Item Open Access War, Photography, and Visual Citizens: Territorial and Visual Expansion in the Construction of Chile and Argentina (1860s-1880s)(2018) Marini, CandelaThis dissertation explores the development of war photography in crucial decades of the construction of Chile and Argentina as nation-states (1860s-1880s). This was a moment of intense change and expansion of visual media, epitomized in the growth of photographic business and the emergence of new illustrated journals. The appearance of new and improved modes of production and circulation of images coincided with Chile and Argentina's aggressive expansionist agendas.
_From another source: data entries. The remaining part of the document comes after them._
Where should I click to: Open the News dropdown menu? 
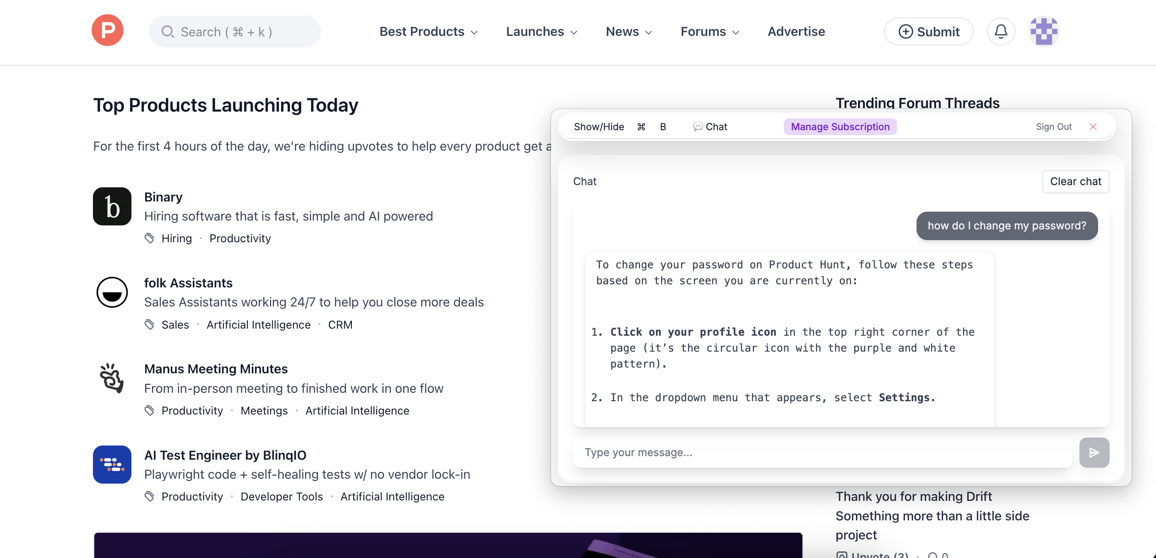pyautogui.click(x=627, y=31)
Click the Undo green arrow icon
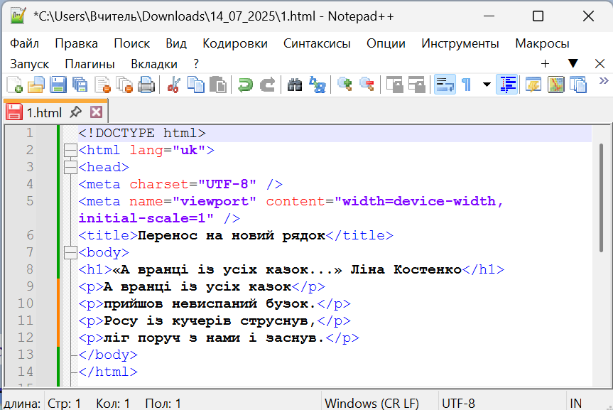 tap(245, 85)
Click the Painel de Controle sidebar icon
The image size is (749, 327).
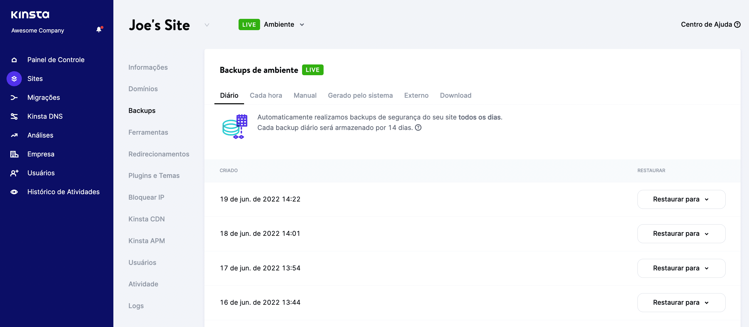pos(15,60)
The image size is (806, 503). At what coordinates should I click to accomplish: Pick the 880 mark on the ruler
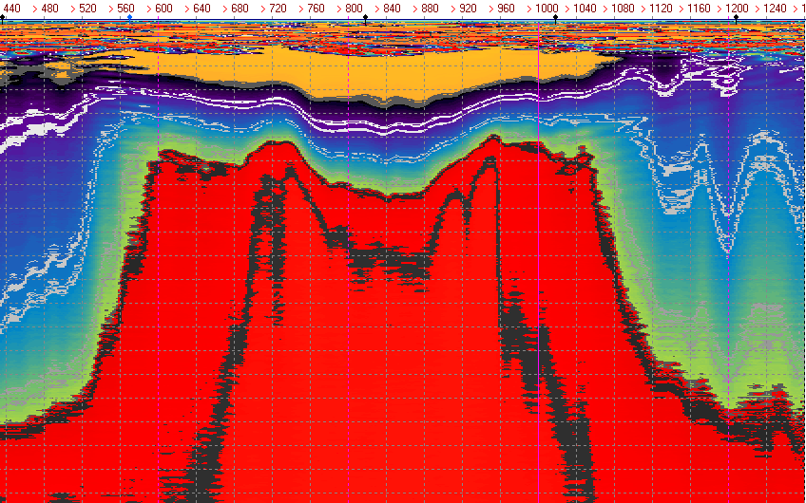pos(430,8)
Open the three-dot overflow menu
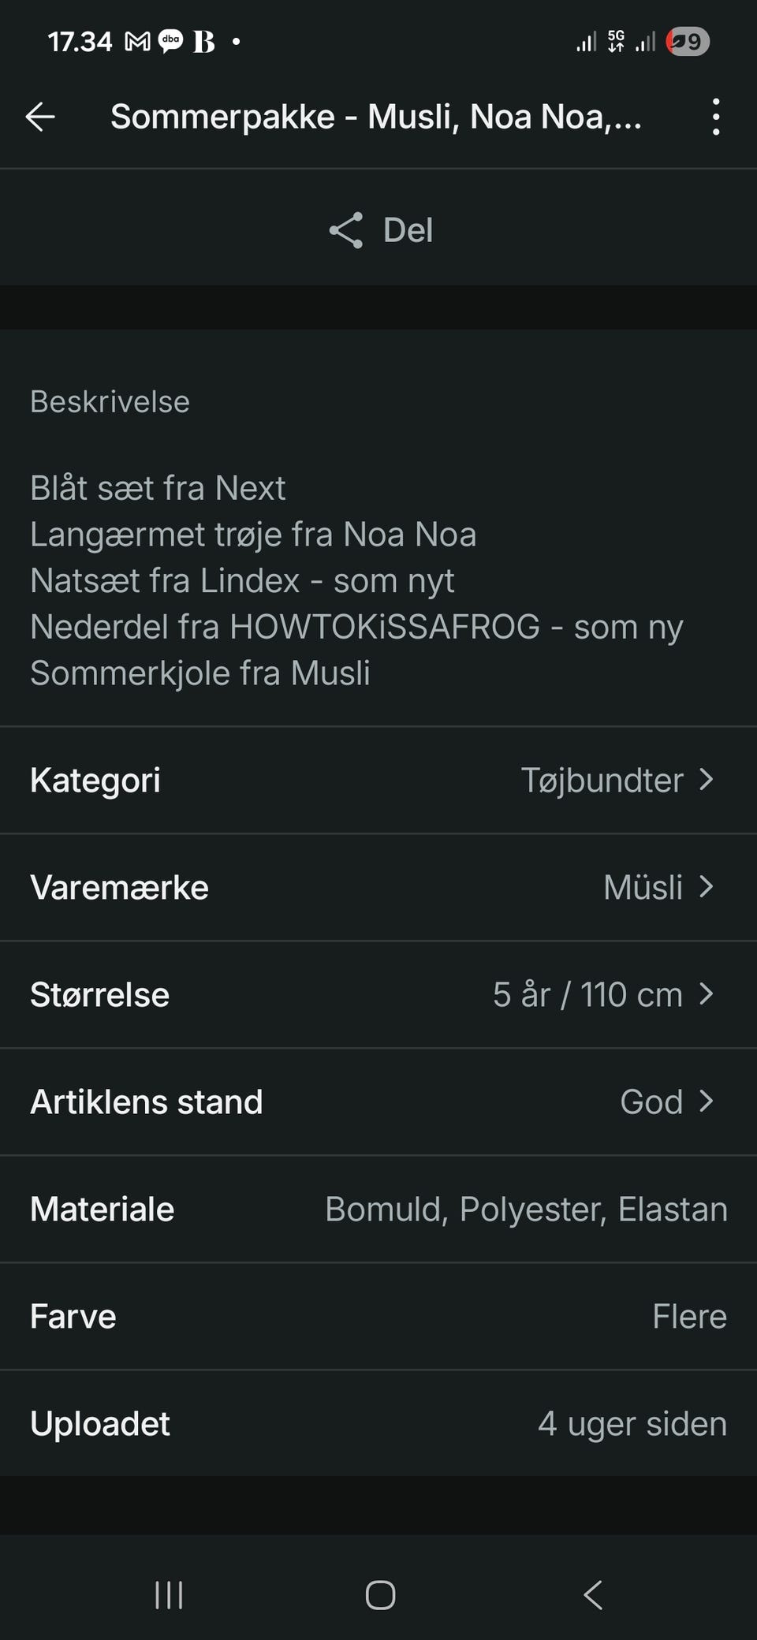The width and height of the screenshot is (757, 1640). point(715,117)
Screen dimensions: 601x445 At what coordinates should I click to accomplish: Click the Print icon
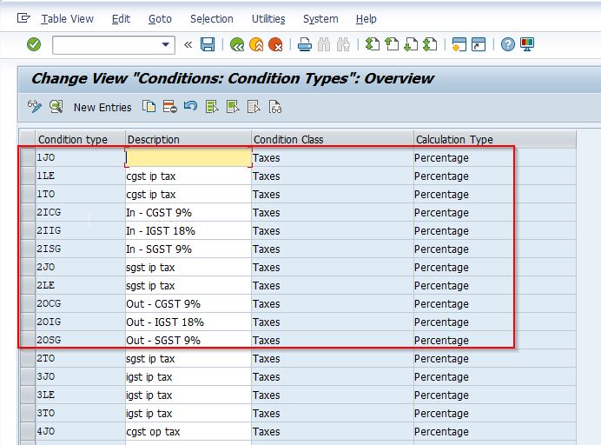tap(305, 44)
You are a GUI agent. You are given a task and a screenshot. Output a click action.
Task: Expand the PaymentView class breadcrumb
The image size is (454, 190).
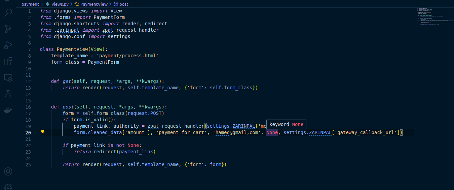tap(91, 4)
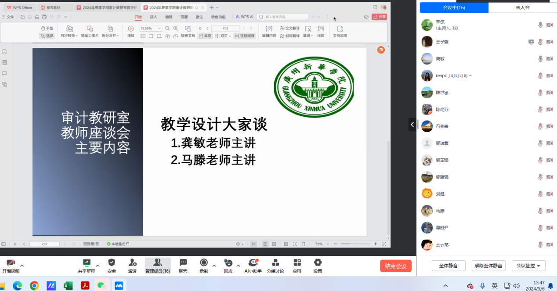
Task: Switch to the 未入会 participants tab
Action: 522,7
In this project, I focus on the Triple Alliance War, the War of the Pacific, and two moments of the larger processes of Indigenous dispossession and massacre known as the "conquest of the desert" and the "pacification of the Araucanía." The portrayal of state action was no minor matter for these newly independent countries, as they actively sought to install an image of their imagined nations, both locally and internationally. However, their mastery of visual discourses was temporarily shuddered as they failed to recognize the importance of photography, while focusing more on promoting the arts--particularly painting. In other words, in the representation of military action, photography was overlooked. Commercial photographers created unexpected challenges in the process of the consolidation of official narratives since they saw in war a commercial opportunity and produced new representations of what war-and those wars in particular-were like. By studying the different visions of the wars of territorial expansion coming from photography--in comparison to those in painting and the illustrated press--I uncover the visual decisions and strategies that develop as the command of these visual devices grew stronger. In this moment of massive education of the gaze, many of the questions raised by the expansion of these visual technologies overlap with crucial issues of the nation-building process. This project thus also explores the institutional, commercial, and educational practices that molded visual literacies by formulating long-lasting conventions that governed the creation and interpretation of images about historical events.